May be I'm missing something, but it seems to me that there is a way to have your cake and eat it too in this case.

Say we have a site with a page /contacts/ which lists various contacts.

On this page there are completely normal links like '/contacts/john/', each link preceded by/wrapped by an anchor tag - <a href="john"> in this case.

If you visit this site without javascript enabled (e.g. you happen to be a web crawler), you just follow the links and you get just regular pages as always.

If however you've javascript enabled, onclick events on each url intercept a click on a link and fetch just the information about the contact you clicked on (using an alternate url, for example /contacts/john.json), cancels the default action and (re)renders the page.

Then it does one of two things: - if pushState is supported it just updates the url - if pushState is not supported it adds '#john' to the url

If someone visits '/contacts/#john' with javascript enabled, /contacts/ is retrieved and then john's data is loaded and displayed.

If someone visits '/contacts/#john' without javascript enabled, he gets the full contact list, with the focus on the link to john's page, which he can then click.

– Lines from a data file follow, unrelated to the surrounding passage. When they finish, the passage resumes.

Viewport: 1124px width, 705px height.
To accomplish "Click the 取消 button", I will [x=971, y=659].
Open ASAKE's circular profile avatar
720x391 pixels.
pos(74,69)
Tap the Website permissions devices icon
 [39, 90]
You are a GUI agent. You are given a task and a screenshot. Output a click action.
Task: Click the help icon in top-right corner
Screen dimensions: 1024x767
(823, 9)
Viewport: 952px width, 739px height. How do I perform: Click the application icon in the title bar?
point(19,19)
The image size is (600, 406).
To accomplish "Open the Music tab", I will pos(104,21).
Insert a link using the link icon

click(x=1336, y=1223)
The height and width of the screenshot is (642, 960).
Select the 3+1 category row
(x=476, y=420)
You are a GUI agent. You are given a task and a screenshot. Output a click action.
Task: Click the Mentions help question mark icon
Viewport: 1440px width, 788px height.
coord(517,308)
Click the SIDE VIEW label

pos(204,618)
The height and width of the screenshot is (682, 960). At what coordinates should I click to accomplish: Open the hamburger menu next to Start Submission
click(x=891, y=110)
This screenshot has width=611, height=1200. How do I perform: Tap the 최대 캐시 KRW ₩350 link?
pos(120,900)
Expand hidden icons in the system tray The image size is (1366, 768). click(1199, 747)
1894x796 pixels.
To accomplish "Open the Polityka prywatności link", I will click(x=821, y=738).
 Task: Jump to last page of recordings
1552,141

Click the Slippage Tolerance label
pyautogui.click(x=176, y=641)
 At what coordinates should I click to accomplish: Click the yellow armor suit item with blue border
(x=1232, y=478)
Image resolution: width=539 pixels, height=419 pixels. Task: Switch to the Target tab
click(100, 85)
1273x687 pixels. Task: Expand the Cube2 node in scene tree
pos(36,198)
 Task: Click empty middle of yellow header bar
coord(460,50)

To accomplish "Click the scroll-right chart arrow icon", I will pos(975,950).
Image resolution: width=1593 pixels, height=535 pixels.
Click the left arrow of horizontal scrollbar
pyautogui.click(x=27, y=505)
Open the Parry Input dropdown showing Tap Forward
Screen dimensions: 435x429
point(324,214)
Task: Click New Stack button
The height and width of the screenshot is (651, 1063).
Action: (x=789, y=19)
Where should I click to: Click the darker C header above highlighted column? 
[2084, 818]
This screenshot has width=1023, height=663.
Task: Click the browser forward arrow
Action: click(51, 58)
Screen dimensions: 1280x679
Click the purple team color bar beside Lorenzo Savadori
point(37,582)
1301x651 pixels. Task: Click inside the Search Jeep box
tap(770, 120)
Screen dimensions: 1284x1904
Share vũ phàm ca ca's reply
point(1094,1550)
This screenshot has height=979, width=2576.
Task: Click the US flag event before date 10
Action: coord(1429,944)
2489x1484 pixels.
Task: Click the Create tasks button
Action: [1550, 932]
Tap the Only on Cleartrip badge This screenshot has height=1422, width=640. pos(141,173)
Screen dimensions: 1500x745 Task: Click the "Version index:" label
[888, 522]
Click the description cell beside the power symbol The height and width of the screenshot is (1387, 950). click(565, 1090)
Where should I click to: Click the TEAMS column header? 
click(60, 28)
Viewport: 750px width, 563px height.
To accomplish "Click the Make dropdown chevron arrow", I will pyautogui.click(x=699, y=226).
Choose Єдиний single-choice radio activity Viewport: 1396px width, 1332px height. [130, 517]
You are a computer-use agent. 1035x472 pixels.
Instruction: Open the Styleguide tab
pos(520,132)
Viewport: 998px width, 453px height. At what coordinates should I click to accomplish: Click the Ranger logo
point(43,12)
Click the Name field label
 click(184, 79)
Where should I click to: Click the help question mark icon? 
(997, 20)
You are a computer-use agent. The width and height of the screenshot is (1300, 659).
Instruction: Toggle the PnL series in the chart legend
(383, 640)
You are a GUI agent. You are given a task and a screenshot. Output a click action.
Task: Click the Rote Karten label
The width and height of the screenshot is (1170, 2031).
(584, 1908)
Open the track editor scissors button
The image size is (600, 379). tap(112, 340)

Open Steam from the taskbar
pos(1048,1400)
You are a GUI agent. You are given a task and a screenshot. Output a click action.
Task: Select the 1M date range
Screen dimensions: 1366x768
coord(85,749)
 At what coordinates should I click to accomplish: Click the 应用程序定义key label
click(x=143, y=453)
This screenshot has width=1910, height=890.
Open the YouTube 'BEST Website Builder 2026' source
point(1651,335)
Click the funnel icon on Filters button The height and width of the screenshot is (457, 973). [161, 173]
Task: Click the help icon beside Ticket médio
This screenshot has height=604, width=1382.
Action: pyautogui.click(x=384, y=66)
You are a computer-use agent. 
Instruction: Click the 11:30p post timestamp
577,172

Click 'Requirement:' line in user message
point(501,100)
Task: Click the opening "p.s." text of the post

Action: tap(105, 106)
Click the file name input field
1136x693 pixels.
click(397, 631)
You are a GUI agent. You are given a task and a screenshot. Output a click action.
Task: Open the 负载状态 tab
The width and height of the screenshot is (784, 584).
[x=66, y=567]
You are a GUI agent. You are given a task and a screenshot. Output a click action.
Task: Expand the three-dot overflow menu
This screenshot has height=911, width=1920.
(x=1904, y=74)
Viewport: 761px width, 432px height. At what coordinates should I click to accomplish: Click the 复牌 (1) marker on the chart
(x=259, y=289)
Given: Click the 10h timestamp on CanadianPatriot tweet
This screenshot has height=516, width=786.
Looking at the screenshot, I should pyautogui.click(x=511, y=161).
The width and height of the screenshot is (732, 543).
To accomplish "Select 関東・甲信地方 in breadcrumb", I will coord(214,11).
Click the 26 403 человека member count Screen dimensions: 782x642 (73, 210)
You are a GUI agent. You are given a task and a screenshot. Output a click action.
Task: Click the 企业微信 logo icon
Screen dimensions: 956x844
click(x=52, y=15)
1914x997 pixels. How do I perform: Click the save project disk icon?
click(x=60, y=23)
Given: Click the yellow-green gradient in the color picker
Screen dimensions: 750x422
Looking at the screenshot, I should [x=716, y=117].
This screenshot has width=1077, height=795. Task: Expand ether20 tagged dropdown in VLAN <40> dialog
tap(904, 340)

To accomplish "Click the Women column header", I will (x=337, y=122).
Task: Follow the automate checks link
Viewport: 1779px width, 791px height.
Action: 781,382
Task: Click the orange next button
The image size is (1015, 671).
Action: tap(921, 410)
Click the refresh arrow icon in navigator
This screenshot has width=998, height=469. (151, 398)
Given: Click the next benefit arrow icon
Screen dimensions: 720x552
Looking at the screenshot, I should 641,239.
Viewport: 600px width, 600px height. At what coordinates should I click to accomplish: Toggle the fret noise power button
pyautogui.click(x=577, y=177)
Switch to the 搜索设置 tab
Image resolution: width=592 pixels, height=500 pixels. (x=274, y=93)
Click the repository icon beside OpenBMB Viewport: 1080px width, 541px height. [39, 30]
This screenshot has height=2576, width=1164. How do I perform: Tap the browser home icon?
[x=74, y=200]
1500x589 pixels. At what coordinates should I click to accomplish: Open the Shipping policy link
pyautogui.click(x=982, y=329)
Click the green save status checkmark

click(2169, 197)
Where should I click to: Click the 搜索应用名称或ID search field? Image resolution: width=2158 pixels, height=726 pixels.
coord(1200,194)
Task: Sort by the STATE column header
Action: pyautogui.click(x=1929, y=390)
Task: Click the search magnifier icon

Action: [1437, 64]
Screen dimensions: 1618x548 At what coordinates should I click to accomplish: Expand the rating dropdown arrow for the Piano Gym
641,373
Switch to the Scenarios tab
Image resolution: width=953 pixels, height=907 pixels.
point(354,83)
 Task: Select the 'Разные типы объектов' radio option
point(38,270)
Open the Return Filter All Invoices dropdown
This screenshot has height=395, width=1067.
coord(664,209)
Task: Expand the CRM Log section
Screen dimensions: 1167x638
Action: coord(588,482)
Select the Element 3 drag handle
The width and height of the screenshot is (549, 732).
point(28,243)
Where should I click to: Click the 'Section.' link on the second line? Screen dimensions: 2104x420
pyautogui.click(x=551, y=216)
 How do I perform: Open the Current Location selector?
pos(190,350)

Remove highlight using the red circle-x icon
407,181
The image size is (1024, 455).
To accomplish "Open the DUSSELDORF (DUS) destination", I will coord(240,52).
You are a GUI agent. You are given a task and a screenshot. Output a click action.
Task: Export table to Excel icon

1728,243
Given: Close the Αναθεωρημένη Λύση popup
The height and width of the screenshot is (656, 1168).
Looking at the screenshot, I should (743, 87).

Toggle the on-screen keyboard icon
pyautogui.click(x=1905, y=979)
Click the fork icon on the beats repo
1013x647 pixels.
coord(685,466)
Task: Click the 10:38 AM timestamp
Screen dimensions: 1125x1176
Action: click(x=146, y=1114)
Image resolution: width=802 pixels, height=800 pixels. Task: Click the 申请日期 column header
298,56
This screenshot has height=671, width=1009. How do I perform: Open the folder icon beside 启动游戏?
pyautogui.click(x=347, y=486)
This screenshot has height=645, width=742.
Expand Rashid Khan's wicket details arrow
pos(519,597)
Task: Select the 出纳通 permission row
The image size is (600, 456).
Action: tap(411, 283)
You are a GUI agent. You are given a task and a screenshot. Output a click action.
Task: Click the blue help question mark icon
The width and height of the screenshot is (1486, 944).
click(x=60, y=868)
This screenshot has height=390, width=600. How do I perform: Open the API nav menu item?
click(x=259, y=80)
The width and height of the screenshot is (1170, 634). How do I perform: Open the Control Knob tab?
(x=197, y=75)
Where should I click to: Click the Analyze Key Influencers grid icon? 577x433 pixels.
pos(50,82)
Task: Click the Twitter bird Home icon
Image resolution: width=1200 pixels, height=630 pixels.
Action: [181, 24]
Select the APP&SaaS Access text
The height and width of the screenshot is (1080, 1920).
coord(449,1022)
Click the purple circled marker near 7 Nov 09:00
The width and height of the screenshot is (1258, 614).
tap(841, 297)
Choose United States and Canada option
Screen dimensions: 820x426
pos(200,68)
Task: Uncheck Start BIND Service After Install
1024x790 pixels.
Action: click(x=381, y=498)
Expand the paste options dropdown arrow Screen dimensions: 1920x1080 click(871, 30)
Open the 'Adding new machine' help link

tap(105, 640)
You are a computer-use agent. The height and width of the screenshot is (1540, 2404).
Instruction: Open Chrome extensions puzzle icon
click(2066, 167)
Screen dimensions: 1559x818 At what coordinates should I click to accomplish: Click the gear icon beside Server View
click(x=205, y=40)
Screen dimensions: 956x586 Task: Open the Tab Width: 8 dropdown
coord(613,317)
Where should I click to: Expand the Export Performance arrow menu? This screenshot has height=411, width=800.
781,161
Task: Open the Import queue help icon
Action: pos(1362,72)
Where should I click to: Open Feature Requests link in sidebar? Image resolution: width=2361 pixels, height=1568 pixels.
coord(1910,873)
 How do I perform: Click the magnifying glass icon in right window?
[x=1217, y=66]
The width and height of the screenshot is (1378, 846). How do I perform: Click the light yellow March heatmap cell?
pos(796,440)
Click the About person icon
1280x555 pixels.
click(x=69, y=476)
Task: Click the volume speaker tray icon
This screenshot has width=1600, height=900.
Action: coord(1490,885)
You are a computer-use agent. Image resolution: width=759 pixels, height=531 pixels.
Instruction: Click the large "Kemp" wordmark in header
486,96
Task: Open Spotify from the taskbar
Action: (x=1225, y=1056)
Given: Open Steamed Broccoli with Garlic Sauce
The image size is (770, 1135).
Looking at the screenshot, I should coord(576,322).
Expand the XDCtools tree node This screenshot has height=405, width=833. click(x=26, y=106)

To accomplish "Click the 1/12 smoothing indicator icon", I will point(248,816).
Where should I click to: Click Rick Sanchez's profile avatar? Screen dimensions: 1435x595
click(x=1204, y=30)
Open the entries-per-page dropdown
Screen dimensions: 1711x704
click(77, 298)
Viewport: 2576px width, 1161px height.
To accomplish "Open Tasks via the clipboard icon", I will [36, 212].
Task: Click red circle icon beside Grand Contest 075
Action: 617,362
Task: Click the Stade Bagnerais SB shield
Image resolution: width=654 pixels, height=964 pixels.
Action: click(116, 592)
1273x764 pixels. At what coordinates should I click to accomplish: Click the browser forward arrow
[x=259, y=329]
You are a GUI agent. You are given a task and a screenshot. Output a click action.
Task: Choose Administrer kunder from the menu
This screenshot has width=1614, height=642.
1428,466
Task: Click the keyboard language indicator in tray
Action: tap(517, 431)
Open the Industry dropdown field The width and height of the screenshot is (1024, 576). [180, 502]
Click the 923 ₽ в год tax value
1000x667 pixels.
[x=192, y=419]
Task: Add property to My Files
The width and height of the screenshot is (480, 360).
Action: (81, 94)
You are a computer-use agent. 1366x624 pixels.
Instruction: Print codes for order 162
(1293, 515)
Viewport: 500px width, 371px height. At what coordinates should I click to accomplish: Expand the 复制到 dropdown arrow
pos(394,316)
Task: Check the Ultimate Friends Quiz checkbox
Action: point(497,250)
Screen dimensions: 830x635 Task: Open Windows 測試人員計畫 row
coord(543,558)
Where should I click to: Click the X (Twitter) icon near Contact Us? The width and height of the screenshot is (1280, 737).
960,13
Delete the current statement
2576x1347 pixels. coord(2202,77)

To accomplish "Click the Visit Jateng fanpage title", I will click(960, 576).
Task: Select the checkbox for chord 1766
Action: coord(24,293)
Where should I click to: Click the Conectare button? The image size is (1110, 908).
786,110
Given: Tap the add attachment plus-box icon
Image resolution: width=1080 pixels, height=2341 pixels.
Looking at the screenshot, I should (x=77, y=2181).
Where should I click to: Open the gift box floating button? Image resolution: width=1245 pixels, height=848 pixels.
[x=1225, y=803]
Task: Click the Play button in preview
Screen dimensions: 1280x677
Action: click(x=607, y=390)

By using this scheme: - search engine and other non-javascript users can fully use the site and see completely normal urls - XHR page loads are supported - XHR loaded pages don't break the backbutton - XHR loaded pages are bookmarkable - Bookmarks to XHR loaded pages are fully shareable if the recipient has javascript enabled or pushState is supported, and at least not totally broken if not.

The only drawback I can see is the 'sharing bookmarks with someone who has no javascript support' issue - is that a real biggie? In addition of course to the 'made error in javascript, now all stops working' issue - but that is something that has not so much do with the #! debate as well as with the 'is loading primary content via XHR a good idea' debate.

To me it seems that current users of the #! technique have just gone overboard a bit by relying only on the #! technique instead of combining it in a progressively enhancing way with regular HTTP requests.